In their submissions, government lawyers insist that no one from the Canada Border Services Agency attempted to in?uence Muhammad’s risk assessment and, even if they did try, there is no evidence they succeeded. As Dupuis from Immigration testified, he allows the minister’s delegates under his authority to reach their own conclusions. He doesn’t discuss their cases with them, and neither delegate had any knowledge of the February 2012 meeting, or CBSA’s worries about how Muhammad’s case could affect the Wanted list. “The substance of the meeting itself should not be given the nefarious characterization attributed to it by the applicant,” government lawyers wrote. “Ms. Lavergne, having concerns with the risk opinion, merely expressed her concerns to Mr. Dupuis.”
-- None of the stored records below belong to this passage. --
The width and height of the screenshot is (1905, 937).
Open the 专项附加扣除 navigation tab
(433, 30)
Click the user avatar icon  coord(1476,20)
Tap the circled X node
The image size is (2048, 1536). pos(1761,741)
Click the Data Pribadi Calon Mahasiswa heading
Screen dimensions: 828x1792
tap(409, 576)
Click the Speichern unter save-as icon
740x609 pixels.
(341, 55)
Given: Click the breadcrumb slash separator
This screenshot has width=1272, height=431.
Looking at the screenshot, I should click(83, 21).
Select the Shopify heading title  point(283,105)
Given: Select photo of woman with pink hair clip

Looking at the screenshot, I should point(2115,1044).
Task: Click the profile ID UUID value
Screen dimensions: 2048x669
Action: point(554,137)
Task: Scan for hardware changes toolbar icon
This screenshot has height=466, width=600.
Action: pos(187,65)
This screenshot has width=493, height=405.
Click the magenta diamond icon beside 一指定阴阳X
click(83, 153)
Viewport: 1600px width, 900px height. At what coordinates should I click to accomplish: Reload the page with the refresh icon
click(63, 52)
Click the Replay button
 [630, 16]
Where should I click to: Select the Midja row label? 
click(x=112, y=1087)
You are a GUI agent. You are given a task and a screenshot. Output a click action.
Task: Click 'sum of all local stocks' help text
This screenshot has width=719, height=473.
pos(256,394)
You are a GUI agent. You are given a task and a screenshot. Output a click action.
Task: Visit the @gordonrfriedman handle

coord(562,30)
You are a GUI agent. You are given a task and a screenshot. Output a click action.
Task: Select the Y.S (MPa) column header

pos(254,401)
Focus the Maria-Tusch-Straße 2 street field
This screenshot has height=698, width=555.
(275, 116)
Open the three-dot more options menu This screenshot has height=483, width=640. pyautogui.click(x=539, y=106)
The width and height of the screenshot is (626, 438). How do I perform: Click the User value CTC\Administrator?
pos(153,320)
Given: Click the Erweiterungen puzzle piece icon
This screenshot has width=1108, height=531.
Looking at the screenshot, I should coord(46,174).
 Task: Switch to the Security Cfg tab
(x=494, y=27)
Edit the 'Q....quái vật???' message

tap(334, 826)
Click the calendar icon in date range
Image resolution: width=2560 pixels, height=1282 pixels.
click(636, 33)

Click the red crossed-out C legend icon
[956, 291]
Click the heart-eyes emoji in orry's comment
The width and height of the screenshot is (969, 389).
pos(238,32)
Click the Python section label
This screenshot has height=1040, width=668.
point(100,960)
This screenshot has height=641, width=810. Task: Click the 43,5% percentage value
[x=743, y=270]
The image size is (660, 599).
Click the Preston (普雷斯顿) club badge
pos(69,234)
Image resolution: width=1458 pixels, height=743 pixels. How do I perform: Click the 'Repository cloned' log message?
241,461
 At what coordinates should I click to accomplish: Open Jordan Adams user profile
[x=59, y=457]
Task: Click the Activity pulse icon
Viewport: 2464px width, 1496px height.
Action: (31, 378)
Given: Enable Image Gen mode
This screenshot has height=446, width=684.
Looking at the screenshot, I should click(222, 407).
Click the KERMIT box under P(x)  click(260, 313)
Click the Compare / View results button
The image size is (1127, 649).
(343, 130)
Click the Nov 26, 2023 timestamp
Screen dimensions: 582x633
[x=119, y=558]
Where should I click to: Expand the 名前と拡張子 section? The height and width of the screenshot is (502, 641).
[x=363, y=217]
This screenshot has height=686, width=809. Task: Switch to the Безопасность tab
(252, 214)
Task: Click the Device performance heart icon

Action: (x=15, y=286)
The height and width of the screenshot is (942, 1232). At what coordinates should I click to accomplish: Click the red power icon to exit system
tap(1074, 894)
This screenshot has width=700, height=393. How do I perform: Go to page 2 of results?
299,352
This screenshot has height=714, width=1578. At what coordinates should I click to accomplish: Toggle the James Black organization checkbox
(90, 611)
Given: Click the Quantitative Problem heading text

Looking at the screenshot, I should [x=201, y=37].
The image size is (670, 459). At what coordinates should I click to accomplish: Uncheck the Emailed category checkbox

But even that, Muhammad’s lawyer argues, constitutes “direct interference in the decision-making process” and “an abuse of process that would bring the administration of justice into disrepute.” The overriding goal, Waldman charges, was to save the government’s new pet project from negative publicity. “To interfere in the decision-making process in a situation where the issue at stake was the risk of torture faced by the applicant because of ‘political’ concerns is clearly an improper motivation” and “calls for the most serious sanction from the Court,” he wrote.

If a judge agrees, Muhammad’s removal will certainly be postponed—again. In the best-case scenario, he will be released from his Toronto detention cell and stuck in immigration limbo for years to come: ordered deported, but illegal to deport.

He may complete that bathroom renovation after all.